I joined the #Fujoguide project out of love for the idea of bringing Queer content creators together for a chance to make something fun and educational for people to better curate their own online spaces and experiences. Ms Boba’s drive for coming up with unique and interesting ideas is an exceptional talent, and I looked forward to working on a project that can help folks that struggle with textbook-style guides to have a better grasp on coding so that we don’t have to settle for the platforms created by social media bigwigs with pockets deeper than the Mariana trench.

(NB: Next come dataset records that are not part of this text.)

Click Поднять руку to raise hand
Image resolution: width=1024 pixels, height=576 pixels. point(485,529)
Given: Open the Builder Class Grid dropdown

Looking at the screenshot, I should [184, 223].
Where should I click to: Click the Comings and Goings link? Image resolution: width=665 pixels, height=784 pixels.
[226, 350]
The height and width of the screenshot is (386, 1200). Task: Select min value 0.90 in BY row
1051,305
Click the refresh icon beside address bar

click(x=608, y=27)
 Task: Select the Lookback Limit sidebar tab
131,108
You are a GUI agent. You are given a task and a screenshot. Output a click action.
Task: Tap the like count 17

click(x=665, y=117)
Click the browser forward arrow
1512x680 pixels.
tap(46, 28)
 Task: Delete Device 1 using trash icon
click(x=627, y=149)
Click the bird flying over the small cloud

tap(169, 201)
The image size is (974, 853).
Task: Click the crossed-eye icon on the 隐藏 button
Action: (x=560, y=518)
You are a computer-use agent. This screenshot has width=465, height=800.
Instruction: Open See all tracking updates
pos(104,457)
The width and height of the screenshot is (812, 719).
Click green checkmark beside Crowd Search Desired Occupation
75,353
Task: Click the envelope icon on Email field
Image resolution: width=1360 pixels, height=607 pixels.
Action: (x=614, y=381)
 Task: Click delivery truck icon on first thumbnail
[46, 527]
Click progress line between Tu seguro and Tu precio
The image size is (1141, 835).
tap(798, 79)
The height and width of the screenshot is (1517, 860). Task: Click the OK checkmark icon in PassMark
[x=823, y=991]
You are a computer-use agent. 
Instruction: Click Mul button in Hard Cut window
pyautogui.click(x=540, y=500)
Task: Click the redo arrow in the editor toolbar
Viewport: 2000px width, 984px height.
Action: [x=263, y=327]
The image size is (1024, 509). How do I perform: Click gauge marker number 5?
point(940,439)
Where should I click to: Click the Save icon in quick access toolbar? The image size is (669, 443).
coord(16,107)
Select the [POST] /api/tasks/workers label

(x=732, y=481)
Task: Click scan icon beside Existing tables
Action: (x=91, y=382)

This was a brand new experience for me, as this was the first time I ever had a chance to participate in a project quite this big with so many other wonderful creators who share the same goal. I’m a very visual learner, as are many people, and I feel like this project is such a good way to get folks like me engaged and focused on learning to code and create our own little personal corners of the web where we don’t have to follow anybody else’s rules. Not only that, but I was absolutely tickled to participate in something involving a lot of queer representation with a team of fellow queer folks from many walks of life.
The care and love that went into this project—and that will continue to be poured into this project—is so special, and I’m so happy to be a part of it. We have so many things still in the works, and we can’t wait to share more of our passion project with you.
Also, have you seen the gorgeous men? Absolutely incredible. All of them are hotties. Can you guess who my favorite is?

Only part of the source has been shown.